→ WORK TO COMPLETE
An exact copy is needed of the lines from the line holding "Open the 爱敬AGE20's水光遮瑕精华气垫 title link" through the final line of the listing below, both included.

→ EXTRACTED INFORMATION
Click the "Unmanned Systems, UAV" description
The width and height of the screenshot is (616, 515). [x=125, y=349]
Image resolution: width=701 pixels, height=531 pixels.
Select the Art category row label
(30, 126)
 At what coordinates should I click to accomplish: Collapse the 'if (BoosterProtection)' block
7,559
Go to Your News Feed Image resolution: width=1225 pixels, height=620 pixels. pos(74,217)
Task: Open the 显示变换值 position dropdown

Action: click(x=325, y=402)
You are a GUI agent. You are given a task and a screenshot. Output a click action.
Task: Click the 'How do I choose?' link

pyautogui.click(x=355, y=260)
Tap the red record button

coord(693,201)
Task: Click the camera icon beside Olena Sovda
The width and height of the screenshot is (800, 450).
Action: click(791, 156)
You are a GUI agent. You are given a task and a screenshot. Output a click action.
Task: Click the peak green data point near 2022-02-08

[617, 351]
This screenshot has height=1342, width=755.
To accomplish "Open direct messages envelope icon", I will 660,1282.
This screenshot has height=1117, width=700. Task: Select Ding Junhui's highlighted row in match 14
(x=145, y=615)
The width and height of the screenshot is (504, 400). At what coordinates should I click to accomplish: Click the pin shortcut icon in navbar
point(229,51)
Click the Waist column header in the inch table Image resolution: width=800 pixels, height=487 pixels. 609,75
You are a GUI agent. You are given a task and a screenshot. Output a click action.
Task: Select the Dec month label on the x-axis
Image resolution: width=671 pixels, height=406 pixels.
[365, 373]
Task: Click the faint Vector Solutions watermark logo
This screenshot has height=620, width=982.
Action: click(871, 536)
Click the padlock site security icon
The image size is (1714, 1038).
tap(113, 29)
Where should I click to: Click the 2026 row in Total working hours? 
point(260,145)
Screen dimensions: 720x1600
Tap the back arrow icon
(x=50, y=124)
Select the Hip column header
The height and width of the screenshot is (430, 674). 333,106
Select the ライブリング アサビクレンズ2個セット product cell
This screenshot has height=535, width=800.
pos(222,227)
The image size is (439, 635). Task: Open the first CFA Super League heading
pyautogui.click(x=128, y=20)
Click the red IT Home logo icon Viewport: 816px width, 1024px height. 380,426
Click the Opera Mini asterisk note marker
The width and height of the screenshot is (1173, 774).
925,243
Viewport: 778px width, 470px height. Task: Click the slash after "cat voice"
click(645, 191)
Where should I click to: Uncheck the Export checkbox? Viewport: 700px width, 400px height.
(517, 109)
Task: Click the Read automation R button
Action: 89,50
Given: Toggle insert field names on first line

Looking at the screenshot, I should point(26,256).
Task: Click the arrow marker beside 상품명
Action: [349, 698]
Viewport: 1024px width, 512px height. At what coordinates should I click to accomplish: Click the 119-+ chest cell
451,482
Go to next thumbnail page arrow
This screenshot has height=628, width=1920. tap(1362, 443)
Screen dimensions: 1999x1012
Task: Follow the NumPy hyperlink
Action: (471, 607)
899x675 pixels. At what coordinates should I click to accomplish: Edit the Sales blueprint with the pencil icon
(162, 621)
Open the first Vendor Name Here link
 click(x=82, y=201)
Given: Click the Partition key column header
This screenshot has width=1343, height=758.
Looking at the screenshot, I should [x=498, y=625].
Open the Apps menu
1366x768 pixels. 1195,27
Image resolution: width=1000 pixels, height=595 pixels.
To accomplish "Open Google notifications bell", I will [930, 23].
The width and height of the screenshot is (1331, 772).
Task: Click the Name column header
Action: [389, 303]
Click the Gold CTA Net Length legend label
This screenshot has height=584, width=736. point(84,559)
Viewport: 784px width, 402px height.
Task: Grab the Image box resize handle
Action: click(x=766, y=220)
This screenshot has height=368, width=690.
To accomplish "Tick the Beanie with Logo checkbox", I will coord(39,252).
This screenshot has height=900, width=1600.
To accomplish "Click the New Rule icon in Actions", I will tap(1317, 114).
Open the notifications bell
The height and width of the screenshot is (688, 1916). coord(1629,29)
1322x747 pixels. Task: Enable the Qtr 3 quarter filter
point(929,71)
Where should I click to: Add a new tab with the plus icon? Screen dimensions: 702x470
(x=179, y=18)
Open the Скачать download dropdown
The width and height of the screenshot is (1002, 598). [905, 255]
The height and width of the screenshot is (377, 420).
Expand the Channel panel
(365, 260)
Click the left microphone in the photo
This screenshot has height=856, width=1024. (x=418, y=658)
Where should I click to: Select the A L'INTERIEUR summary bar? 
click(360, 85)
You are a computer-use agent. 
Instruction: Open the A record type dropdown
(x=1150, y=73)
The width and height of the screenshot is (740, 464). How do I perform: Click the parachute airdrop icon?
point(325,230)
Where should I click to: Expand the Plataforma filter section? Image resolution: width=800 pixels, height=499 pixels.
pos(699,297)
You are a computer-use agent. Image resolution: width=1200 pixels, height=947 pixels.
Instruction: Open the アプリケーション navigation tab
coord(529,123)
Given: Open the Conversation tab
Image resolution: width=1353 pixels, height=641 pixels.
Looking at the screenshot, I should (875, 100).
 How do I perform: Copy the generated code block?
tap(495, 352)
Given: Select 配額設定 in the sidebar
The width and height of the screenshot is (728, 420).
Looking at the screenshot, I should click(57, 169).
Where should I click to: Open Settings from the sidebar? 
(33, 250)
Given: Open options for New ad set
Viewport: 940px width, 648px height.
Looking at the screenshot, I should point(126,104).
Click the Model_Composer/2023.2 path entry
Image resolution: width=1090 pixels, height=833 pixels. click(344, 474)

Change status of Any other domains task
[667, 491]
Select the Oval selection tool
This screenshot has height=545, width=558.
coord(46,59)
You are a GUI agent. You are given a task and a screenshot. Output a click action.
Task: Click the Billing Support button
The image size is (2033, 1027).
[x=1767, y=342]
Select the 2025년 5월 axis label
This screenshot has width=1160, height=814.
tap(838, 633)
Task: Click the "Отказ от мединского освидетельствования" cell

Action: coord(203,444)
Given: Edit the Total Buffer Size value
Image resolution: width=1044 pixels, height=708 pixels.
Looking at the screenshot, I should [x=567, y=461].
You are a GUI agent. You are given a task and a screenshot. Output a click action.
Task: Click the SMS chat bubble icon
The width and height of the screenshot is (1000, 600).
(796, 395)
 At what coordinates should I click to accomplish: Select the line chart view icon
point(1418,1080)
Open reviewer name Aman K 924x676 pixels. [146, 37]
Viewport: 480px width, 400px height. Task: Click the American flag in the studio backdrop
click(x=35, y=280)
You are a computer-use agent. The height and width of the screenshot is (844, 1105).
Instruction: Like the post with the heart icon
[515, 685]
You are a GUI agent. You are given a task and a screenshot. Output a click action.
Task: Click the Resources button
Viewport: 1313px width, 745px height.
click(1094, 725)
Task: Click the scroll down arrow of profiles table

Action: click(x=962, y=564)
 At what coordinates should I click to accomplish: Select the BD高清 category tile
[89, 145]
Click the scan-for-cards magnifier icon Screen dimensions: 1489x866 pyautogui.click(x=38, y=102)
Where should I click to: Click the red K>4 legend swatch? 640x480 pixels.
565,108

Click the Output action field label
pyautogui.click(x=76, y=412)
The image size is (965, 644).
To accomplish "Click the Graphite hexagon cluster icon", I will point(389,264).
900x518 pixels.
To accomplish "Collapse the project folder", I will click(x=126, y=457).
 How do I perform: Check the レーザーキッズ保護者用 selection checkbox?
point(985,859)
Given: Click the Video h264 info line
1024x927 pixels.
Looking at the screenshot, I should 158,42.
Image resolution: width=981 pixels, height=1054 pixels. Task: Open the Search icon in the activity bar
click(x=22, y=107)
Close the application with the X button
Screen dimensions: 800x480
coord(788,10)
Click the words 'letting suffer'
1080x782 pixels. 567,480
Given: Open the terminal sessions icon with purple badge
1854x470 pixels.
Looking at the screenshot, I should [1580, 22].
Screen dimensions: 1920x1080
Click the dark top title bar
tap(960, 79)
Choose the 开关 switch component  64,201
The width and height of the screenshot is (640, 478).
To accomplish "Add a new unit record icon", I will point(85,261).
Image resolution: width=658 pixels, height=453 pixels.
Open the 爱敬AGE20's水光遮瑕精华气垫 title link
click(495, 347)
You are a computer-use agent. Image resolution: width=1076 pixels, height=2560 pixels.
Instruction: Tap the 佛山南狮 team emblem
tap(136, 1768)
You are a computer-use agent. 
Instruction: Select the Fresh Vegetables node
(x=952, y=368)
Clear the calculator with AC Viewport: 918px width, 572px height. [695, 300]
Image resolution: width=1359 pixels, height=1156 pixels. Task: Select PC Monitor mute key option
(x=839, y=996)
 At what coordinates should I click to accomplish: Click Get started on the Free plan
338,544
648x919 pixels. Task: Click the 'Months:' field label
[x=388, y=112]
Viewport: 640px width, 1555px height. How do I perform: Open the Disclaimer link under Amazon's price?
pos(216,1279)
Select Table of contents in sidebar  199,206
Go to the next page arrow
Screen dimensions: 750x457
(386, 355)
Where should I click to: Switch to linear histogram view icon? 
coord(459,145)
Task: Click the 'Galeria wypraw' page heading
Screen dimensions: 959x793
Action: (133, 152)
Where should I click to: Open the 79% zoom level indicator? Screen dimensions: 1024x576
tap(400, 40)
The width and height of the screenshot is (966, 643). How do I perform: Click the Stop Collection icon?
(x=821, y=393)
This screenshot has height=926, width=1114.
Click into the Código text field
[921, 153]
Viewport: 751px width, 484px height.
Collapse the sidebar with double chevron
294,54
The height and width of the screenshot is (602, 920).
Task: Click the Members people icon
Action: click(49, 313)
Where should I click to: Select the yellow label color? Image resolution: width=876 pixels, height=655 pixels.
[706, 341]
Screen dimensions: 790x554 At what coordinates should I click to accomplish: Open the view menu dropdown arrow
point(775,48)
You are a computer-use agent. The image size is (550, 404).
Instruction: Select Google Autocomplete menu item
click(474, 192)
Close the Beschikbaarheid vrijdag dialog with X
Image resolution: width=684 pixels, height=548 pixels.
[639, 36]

→ REPLY TO THE EXERCISE
Open the 爱敬AGE20's水光遮瑕精华气垫 title link
click(495, 347)
You are a computer-use agent. Image resolution: width=1076 pixels, height=2560 pixels.
Instruction: Tap the 佛山南狮 team emblem
tap(136, 1768)
You are a computer-use agent. 
Instruction: Select the Fresh Vegetables node
(x=952, y=368)
Clear the calculator with AC Viewport: 918px width, 572px height. [695, 300]
Image resolution: width=1359 pixels, height=1156 pixels. Task: Select PC Monitor mute key option
(x=839, y=996)
 At what coordinates should I click to accomplish: Click Get started on the Free plan
338,544
648x919 pixels. Task: Click the 'Months:' field label
[x=388, y=112]
Viewport: 640px width, 1555px height. How do I perform: Open the Disclaimer link under Amazon's price?
pos(216,1279)
Select Table of contents in sidebar  199,206
Go to the next page arrow
Screen dimensions: 750x457
(386, 355)
Where should I click to: Switch to linear histogram view icon? 
coord(459,145)
Task: Click the 'Galeria wypraw' page heading
Screen dimensions: 959x793
Action: (133, 152)
Where should I click to: Open the 79% zoom level indicator? Screen dimensions: 1024x576
tap(400, 40)
The width and height of the screenshot is (966, 643). How do I perform: Click the Stop Collection icon?
(x=821, y=393)
This screenshot has height=926, width=1114.
Click into the Código text field
[921, 153]
Viewport: 751px width, 484px height.
Collapse the sidebar with double chevron
294,54
The height and width of the screenshot is (602, 920).
Task: Click the Members people icon
Action: click(49, 313)
Where should I click to: Select the yellow label color? Image resolution: width=876 pixels, height=655 pixels.
[706, 341]
Screen dimensions: 790x554 At what coordinates should I click to accomplish: Open the view menu dropdown arrow
point(775,48)
You are a computer-use agent. The image size is (550, 404).
Instruction: Select Google Autocomplete menu item
click(474, 192)
Close the Beschikbaarheid vrijdag dialog with X
Image resolution: width=684 pixels, height=548 pixels.
[639, 36]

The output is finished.